Logistics is the most obvious candidate for outsourcing, although the industry is still relatively young. Kauffman suggests that investors would have a more enlightened view of the supply chain if more "pure-play" third-party logistics providers (3PLs) were traded publicly. Most are owned by conglomerates with warehouses or transportation equipment, obscuring the value of the non-asset-based units.

That's likely to change as 3PLs take on a broader role in managing the supply chain, and gain critical mass. New players, along with spin-offs by existing parents, will serve to educate investors about the growing sector. Already there are mutual funds built around logistics providers, notes Kauffman. Within five years, he predicts, that area will become "a multi-tiered investment industry," with between 10 and 20 companies trading on the open market as pure plays. They will foster a stable of Wall Street analysts who will do a better job of explaining the supply-chain story to the public.

Investors can get a glimpse of the viability of logistics by looking at the performance of more traditional freight forwarders. Leaders include Expeditors International, C.H. Robinson, EGL Eagle Global Logistics, and Hub Group. Their total market capitalization was up 39 percent in 2000 and 99 percent in 1999, according to analyst Marty Bescow with U.S. Bancorp Piper Jaffray in Minneapolis.

More companies in that space are going public and extending their reach into the logistics field. They benefit from a lack of equipment on their balance sheets. "When the economy softens," Bescow says, "they don't need to fill fixed assets with volume."

Problem of Pricing
First, though, logistics providers must present a compelling business model to investors. Currently they don't charge enough for their services, Kauffman says. Even the leaders haven't found a way to get fully compensated for their extensive menu of services, which may include costly information systems.

Capital requirements are falling as 3PLs move from in-house systems to off-the-shelf software that can be modified slightly to fit their needs. Some have formed their own outsourcing arrangements with major software houses acting as application service providers (ASPs).

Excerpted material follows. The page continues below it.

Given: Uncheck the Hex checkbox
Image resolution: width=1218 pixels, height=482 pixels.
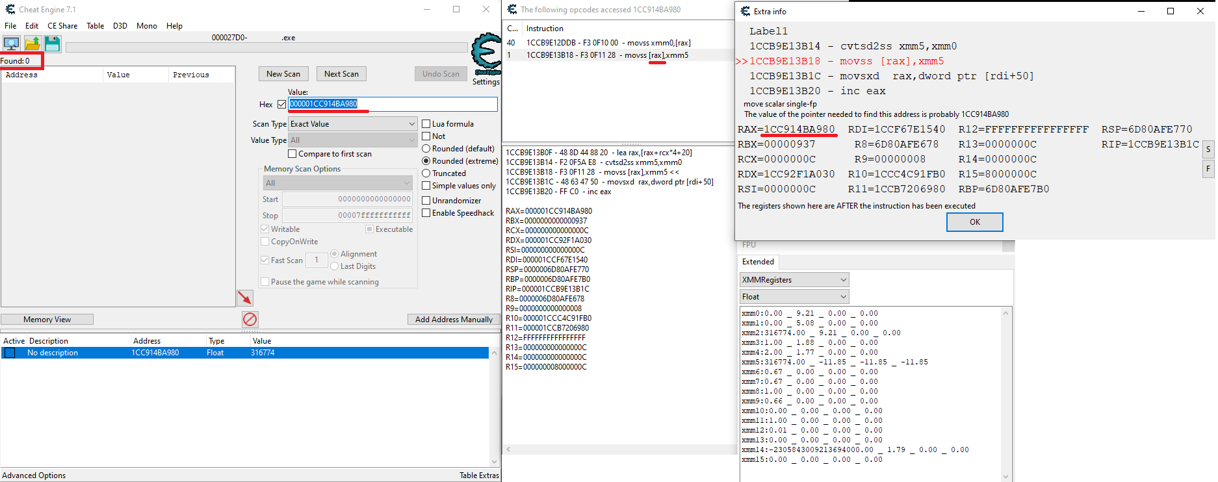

One positive step would be for logistics companies to adopt a more accurate measure of their success, Kauffman says. He suggests return on invested capital, a formula that could favor low-margin businesses with relatively small capital costs, and give investors a better idea of where to put their money. For now, he says, the industry hasn't settled on a way to evaluate its performance.

Logistics providers, especially those with e-commerce applications, also must confront the skepticism of investors who are weary of big claims that never seem to materialize.

Investors must look beyond the vague claims of many dotcoms and software providers to discover what services they actually perform. Kauffman recalls the story of the shipper who was promised a "48-foot logistics solution." When it arrived at the loading dock, "it looked awfully like a truck."

There's little doubt about the potential of the new breed of providers; Bescow estimates annual growth of 15 to 20 percent over the next few years. "What investors are questioning," Kauffman says, "is whether their potential is going to live up to the advertising."

Like most business trends, outsourcing is to some extent cyclical. In recent years, there have been sporadic accounts of companies firing their 3PLs and taking the logistics function back in-house. But Kauffman doesn't believe the move toward outsourcing will be reversed to any great degree. The reasons, he says, are twofold: transportation deregulation of the late 1980s created a more efficient system that reduced the need for internal control by its customers, and advances in IT have allowed for closer monitoring of one's product without having to book its movement or storage personally.

Notwithstanding the vital role of third parties, the burden of spreading the gospel of supply chain rests on the shoulders of manufacturers, distributors and retailers. In the end, companies focusing on supply-chain excellence must steer a narrow course between satisfying their customers and the investment community. They must cut costs internally without jeopardizing flexibility and customer service. "If you pursue only one dimension," says Helming, "you do so at your peril."